The Second Sudanese Civil War, which lasted for a full 21 years until 2005 and in which up to two-and-a-half million people died prompted Bashir’s decision to allow the South independence. Since 2003 he has been prosecuting another war in Darfur, a western region of Sudan, against rebel groups who accused him of trying to exterminate its non-Arab population. The crisis in Darfur has also claimed hundreds of thousands of lives, and displaced around a third of Darfur’s population of six million.

Bashir’s brutal suppression of his enemies across the country led to the ICC issuing a summons against him in 2009 for war crimes and crimes against humanity, with a genocide indictment coming a year later. Just like Syrian dictator Bashar al-Assad, Bashir denies any wrongdoing, and has the same close allies in the international community, including Russia, China and Iran.

Also just like Assad, Bashir has links with radical Islamist groups including Hamas in the Gaza Strip, and Hezbollah in Lebanon. There have been reports of Sudan smuggling weapons internationally, while terrorist training camps exist in its vast rural areas. A simple glance at any map shows what an attractive place it is for launching attacks against Western targets.

What is also certain is that the loss of South Sudan, where around 75 percent of the country’s oil industry is now based, was devastating for Bashir’s regime, and indeed his impoverished people. With the economy in free fall, Bashir was at the end of September forced to remove subsidies on fuel, causing the price of a gallon of diesel to almost double overnight, along with the price of basics like cooking and heating oil. The Sudanese leader has already promised one-off cash handouts to ‘the poorest families’ to offset the fuel increases, but they are doing little to subdue the protesters.

Soldiers in pick-up trucks with heavy machine guns mounted in the back are now as familiar a sight as closed newspaper and TV bureaus across Sudan. Al-Intibaha, the largest paper in the country, is no longer being published, and the offices of global satellite networks including Al-Arabiya are empty. Senior government ministers have, meanwhile, openly complained about how the ‘media make revolutions’.

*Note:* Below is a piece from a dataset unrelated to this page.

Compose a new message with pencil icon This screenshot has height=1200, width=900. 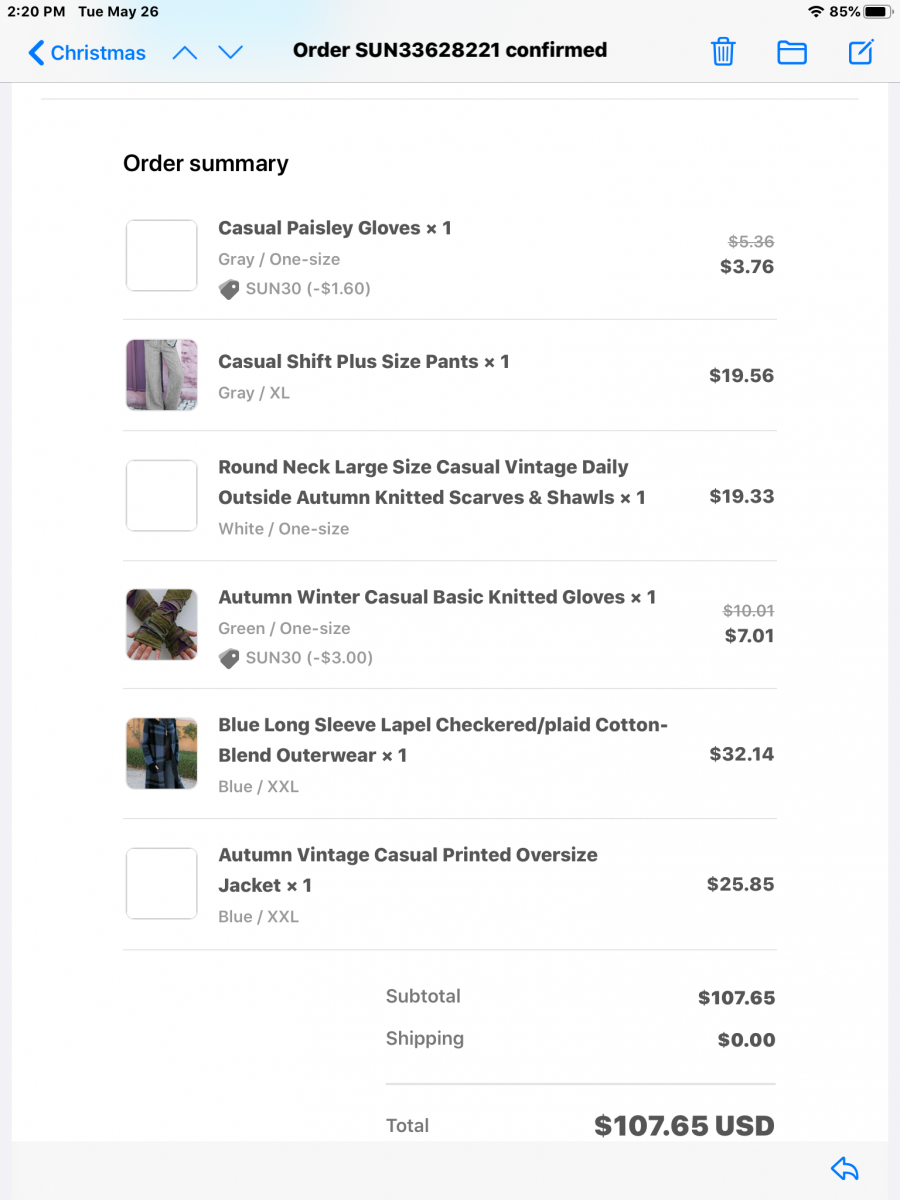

Further evidence of Bashir’s government being in denial is that they do not even acknowledge that peaceful pro-democracy supporters are rallying. Instead they blame most of the dissent on the Sudan Revolutionary Front, a coalition of Bashir’s traditional enemies. The rest of the ‘troublemakers’, say Bashir’s ministers, are hooligans and vagrants. Such descriptions reflect the default position of dictators who view anybody opposing them as low-life who have no place in civilized society.

Echo of Arab Spring

The developments in Sudan are a clear echo of the Arab Spring during its earliest, generally supremely optimistic days. Regimes began to fear the ability of young, literate, ambitious, and technologically savvy populations to get their message across. The dictators panicked, and tried to stigmatize their own people, before imprisoning, torturing and killing them en masse. They also made numerous other disastrous moves including expelling journalists, or even executing them. Sustained efforts were also regularly made to shut down the internet.

The difference now, however, is that ordinary people in Sudan will be far more wary of what happens after the initial euphoria of a fledgling pro-democracy rebellion. Getting people out on the street and publicizing demands around the world is crucial to any modern revolution, but it is only the beginning. As we have seen in Syria – and to a lesser extent in Libya and Egypt – savage conflict is an extremely likely outcome of any revolutionary movement.

Bashir is an even more sinister figure than tyrants like Assad, and the late Libyan leader, Colonel Qaddafi. Bashir is very well-armed, surrounded by loyal supporters, and long experienced in dealing with all kinds of violent dissent, whether offered by rebel militias or terrorist groups. Even now, he is suppressing any sign of protest with the ruthlessness of a hardened, indicted criminal. Yes, optimistic democrats within Sudan might think that an Arab Spring is dawning, but the struggle to turn it into something genuinely effective is going to be a monumentally difficult one.